PDFsharp & MigraDoc Foundation • View topic

View unanswered posts | View active topics

Board index » PDFsharp & MigraDoc » Support

All times are UTC

Forum rules

Please read this before posting on this forum: Forum Rules

Search text in a PDF

Moderator: Stefan Lange

Page 1 of 1

[ 11 posts ]

Print view

Previous topic | Next topic

Author

Message

ldd

Post subject: Search text in a PDF

Posted: Wed Oct 20, 2010 3:43 pm

Joined: Wed Oct 20, 2010 3:36 pm
Posts: 7

Hi,
Is it possible to search some text in a PDF?
Thanks

Top

ldd

Post subject: Re: Search text in a PDF

Posted: Thu Oct 28, 2010 8:01 am

Joined: Wed Oct 20, 2010 3:36 pm
Posts: 7

There are no answers so I assume that it is not possible.

Top

Thomas Hoevel

Post subject: Re: Search text in a PDF

Posted: Thu Oct 28, 2010 9:01 am

PDFsharp Guru

Joined: Mon Oct 16, 2006 8:16 am
Posts: 3110
Location: Cologne, Germany

ldd wrote:

Is it possible to search some text in a PDF?

Yes, it's possible.

But you must extract the text yourself, there is no Search function in PDFsharp.

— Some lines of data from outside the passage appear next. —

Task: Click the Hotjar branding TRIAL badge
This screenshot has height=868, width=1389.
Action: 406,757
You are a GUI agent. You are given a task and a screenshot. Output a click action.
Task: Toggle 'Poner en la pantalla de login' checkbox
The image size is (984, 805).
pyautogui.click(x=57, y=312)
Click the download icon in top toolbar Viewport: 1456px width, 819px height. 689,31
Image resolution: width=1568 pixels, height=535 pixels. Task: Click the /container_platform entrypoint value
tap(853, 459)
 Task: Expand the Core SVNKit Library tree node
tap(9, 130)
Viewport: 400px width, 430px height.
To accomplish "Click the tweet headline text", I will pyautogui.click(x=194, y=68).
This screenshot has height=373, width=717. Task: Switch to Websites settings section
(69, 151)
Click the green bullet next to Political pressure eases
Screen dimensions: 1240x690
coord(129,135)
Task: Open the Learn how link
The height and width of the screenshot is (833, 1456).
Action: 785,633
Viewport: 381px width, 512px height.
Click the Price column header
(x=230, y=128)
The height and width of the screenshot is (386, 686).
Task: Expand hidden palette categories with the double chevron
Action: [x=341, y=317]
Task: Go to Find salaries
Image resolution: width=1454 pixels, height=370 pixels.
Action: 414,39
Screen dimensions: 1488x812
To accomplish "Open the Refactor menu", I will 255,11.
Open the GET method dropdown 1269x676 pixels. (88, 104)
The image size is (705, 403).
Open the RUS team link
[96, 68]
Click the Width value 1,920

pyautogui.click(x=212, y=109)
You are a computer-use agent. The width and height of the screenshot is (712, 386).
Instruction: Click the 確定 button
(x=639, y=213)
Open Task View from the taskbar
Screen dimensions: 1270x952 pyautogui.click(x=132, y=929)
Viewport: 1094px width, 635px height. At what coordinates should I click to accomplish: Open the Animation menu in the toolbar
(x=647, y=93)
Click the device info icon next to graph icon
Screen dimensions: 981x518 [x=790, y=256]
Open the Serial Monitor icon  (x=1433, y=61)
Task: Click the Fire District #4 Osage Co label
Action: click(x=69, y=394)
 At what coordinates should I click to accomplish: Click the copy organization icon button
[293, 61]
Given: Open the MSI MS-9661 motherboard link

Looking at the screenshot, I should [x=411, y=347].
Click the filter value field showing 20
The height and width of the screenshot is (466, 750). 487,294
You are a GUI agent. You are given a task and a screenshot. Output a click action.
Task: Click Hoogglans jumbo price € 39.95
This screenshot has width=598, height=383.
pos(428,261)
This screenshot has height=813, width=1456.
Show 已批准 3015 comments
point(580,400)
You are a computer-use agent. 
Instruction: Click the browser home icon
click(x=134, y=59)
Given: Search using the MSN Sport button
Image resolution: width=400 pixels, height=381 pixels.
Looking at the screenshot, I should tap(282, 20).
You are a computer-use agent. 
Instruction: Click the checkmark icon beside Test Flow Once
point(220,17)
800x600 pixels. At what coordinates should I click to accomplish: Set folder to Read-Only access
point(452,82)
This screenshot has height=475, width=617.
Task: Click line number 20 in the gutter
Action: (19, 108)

Improving the functions for text extraction from PDF files is on our wish list

_________________
Regards
Thomas Hoevel
PDFsharp Team

Top

ldd

Post subject: Re: Search text in a PDF

Posted: Thu Oct 28, 2010 1:12 pm

Joined: Wed Oct 20, 2010 3:36 pm
Posts: 7

Thank you

Top

aaron.walker

Post subject: Re: Search text in a PDF

Posted: Tue Nov 02, 2010 2:51 pm

Joined: Mon Nov 01, 2010 5:38 pm
Posts: 2

Right now we use PDFBox to extract text. They have something called PDFTextStripperByArea where you can provide a searchArea and it will get the text from that area provided. Does PDFSharp have something like that where I can get the text myself?
Here is a part of the PDFBox code:

Code:

public static String extractSSN(final PDPage page) throws IOException
   {
      // Stripper object.
      final PDFTextStripperByArea stripper = new PDFTextStripperByArea();
      stripper.setSortByPosition(true);

      // Set the area to search on the PDF.
      final Rectangle searchArea = new Rectangle(0, 130, 100, 10);
      stripper.addRegion("ssn", searchArea);

      // Extract the text from the area, then pluck the ssn from it.
      stripper.extractRegions(page);
      String text = stripper.getTextForRegion("ssn").replaceAll("c", "%");
      text = URLDecoder.decode(text, "UTF-8");

      // Return the portion of the string we need.
      String output = "";

      try
      {
         output = text.substring(18, 29);
      }
      catch (final Exception ex)
      {
         output = "EMPTY";
      }

      return output;
   }

Top

craiggers

Post subject: Re: Search text in a PDF

Posted: Fri Nov 26, 2010 5:52 am

Joined: Fri Nov 26, 2010 5:39 am
Posts: 1
Location: South Africa

Thomas Hoevel wrote:

Yes, it's possible.

But you must extract the text yourself, there is no Search function in PDFsharp.

Hi Thomas.

Please could you be as kind as to give us a few pointers on how to search for text in PDF documents. I would be most grateful for some direction on how to go about reading the text in pdf files using the pdfsharp library.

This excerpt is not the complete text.